Italien drohe nach den Parlamentswahlen ein Pakt zwischen der ausländerfeindlichen Lega und der populistischen Fünf-Sterne-Bewegung, warnte auch Parteichef Matteo Renzi.

PRAGMATISCH DIE MISERE MANAGEN

Dabei arbeitet Gentiloni (63) an einem Paradox:

Undramatisch, für trockene Kommentare gut, hebt er sich im seit Monaten aufgeheizten und polemischen Klima des politischen Italien von vielen anderen Politikern ab. „Italy's quiet man” – “Italiens Stillen” nennt ihn die BBC. “Paolo ist ein sehr reservierter Typ”, sagt der Journalist Stefano Menichini, der ihn fast 3 Jahrzehnte kennt. Paolo Gentiloni stammt aus einer aristokratischen römischen Familie, die seit Jahrhunderten Höflinge für italienische und vatikanische Regierungen stellt.

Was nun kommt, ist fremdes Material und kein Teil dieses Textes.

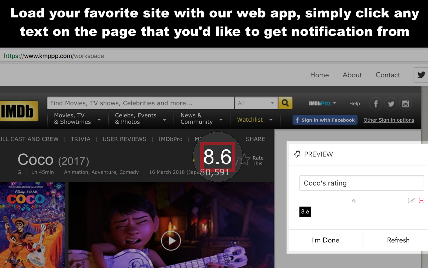The image size is (428, 268).
Task: Click Sign in with Facebook button
Action: (325, 120)
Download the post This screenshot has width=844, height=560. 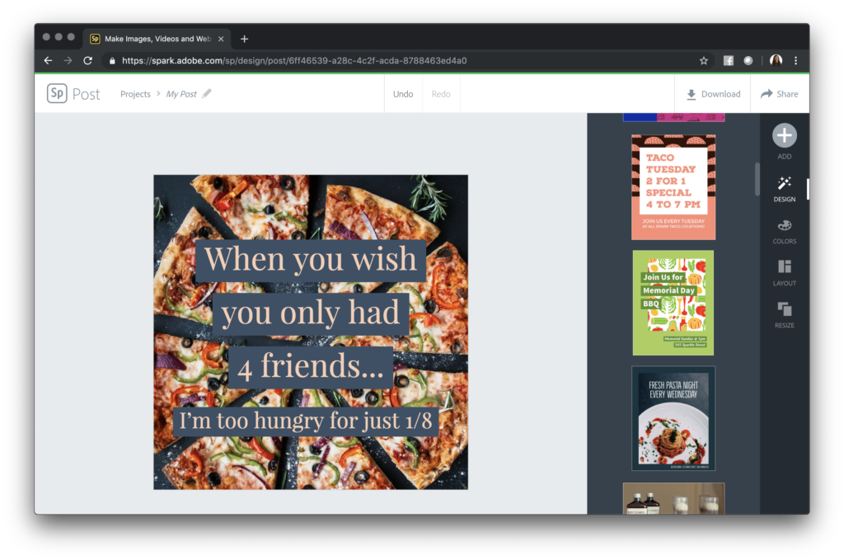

Er begann seine Karriere als Journalist und stieg Mitte-Links in der italienischen Politik auf. Von 2006 bis 2008 war er Kommunikationsminister in der Regierung von Romano Prodi. 2014 ernannte ihn Matteo Renzi zum Außenminister, dem er nach der Niederlage beim Verfassungsreferendum im Dezember 2016 als Regierungschef nachfolgte. Sein Konzept auch in dem Amt: Pragmatisch die Misere managen: Stagnierende Wirtschaft, hohe Staatsverschuldung (130 Prozent des Bruttoinlandsprodukts) und eine frustrierte Bevölkerung.

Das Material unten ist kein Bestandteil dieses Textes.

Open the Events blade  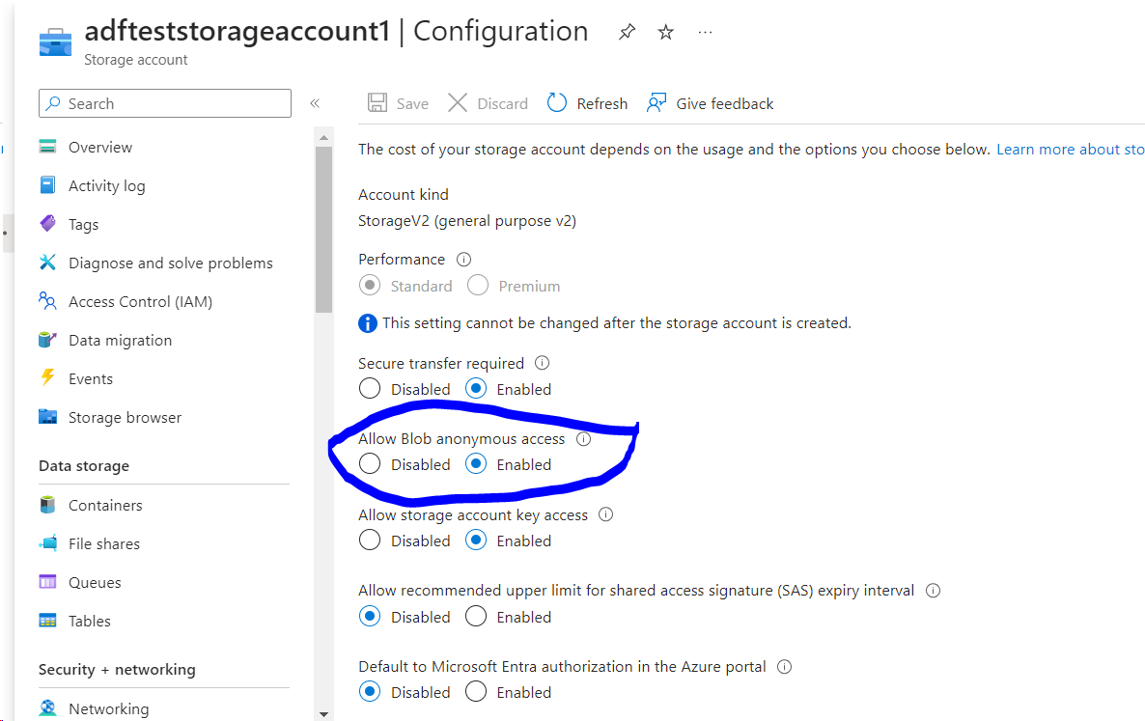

Mit Erfolg: Vor der Wahl überholte der moderate Gentiloni seinen Amtsvorgänger, den Parteivorsitzenden Matteo Renzi, in der Publikumsgunst. Aber letzte Umfragen von Mitte Februar sagen übereinstimmend ein Patt voraus: Keiner der drei Blöcke komme auf eine Mehrheit, die zum Regieren reicht – weder Mitte-links, noch Mitte-rechts mit Berlusconi und auch nicht die zuletzt in Führung liegende Fünf-Sterne-Bewegung.

„Italien wird eine stabile Regierung haben“, sagte Gentiloni Mitte Februar der deutschen Kanzlerin. Die Wähler würden entscheiden – und für die 35 Prozent Unentschlossenen und vielen Politikmüden riskierte selbst der coole Gentiloni auf den letzten Metern ein bisschen Dramatik.

PS: Gentiloni bleibt auch im Amt, solange es keine neue Regierung gibt – vielleicht noch Monate, wie nicht wenige in Italien und auch in Europa hoffen.